The sorry state of Conservative Judaism — once the giant of American Judaisms — proves this point. Conservative Judaism has increasingly lost the minority of its members who privilege above all else the Judaic component of its message. That group has chosen the Orthodox or even the Haredi option. Meanwhile, many more have left for the Reform movement or joined the ranks of the unaffiliated. The center has not held and will not hold.
Reform Judaism, however, has intrinsic strengths that should enable it to resist the self-defeating tendency toward reversionism. From the very beginning, Reform Judaism has presented itself as the Judaism defined by the American condition.
More recently, Reform Jews have allowed their denomination to be painted as an inferior brand of Judaism — a set of compromises of convenience. Reform Judaism needs to stop apologizing for itself. Instead, it must revert to the clarity and courage — if not to the details — of the Pittsburgh Platform and reassert in the face of contempt the right and duty of Reform. (“Reform,” as Leonard Fein noted a generation ago, is properly understood as a verb and not a noun.)

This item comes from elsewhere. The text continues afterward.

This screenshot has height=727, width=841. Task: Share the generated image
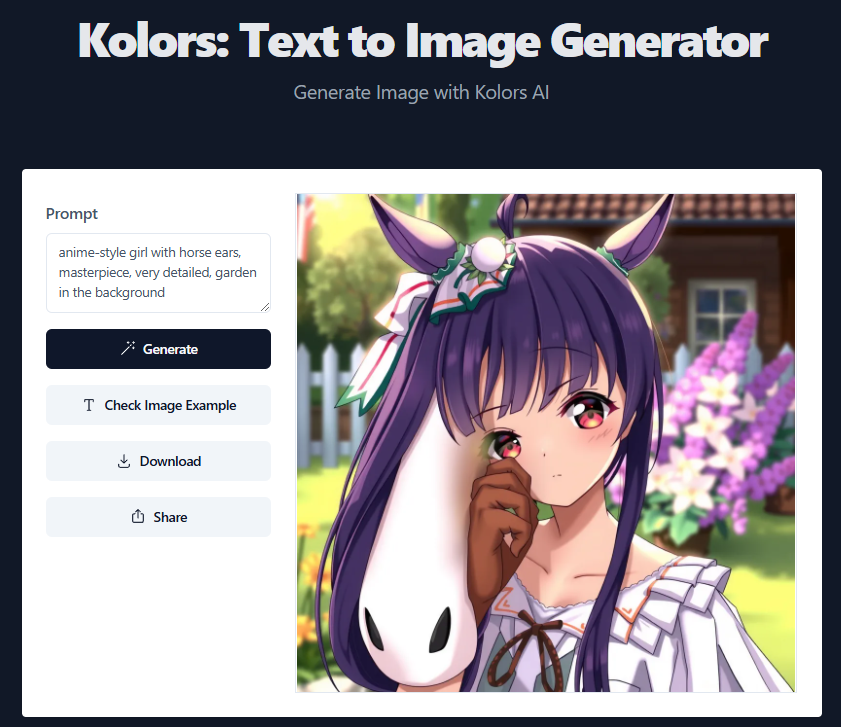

Reform Judaism has made it into the front rank of contemporary Judaisms, so it must be saying something that is true to the experience of its vast constituency. Specify what that is and build on it. I would suggest that a platform for a 21st-century Reform Judaism should have three essential planks.
The first plank would be to reaffirm the tradition of reason and criticism that has characterized Reform Judaism from its inception. Reform Judaism founded modern learning in Judaism. Its Scripture was not dictated word for word by a supernatural being from outer space. Its theology does not promise pie in the sky when you die. The power of Reform Judaism from its 19th-century origins has been its courage to say it stands for the Judaism of today.
The second plank would be to expand the realm of the secular that Reform Judaism defined as legitimate. Reform Judaism accords to Halacha a voice but not a veto. That is the first step in the formulation of a realm of secular culture of Jewishness. Reform Judaism should advance modes of Jewish cultural expression in secular media such as literature, poetry, art, music and drama.
The third plank is to affirm the tradition of individualism that Reform Judaism has fostered, to validate the individual conscience that Reform recognized. I was brought up to affirm what I found personally meaningful and to dismiss as irrelevant what did not fit.
These three commitments of Reform Judaism — reason and criticism, the secular dimension of the culture and the autonomy of the individual — secure the freedom of modern Jews. And they amount to a Judaism that has profound support in our tradition.
I find a basis for the ideals of Reform Judaism in the Torah’s conception of who and what we are as human beings — portrayed by Scripture as “in our image, after our likeness,” or “like God,” which Rashi glosses as “creators of worlds.” The way we create worlds of meaning and truth is by exercising our power of rational thought and our autonomy of judgment, our capacity to think for ourselves and our non-negotiable capacity to be free. These represent what the reformation of Judaism brings about in the contemporary setting of this ancient and enduring tradition and explain why, if there were no Reform Judaism, we should have to create it today. Happily, we don’t have to.
Rabbi Jacob Neusner is the Distinguished Service Professor of the History and Theology of Judaism and a senior fellow of the Institute of Advanced Theology at Bard College. This essay is adapted from an address that he will be delivering December 1 at Hebrew Union College-Jewish Institute of Religion in New York for the 2009 Dr. Fritz Bamberger Memorial Lecture.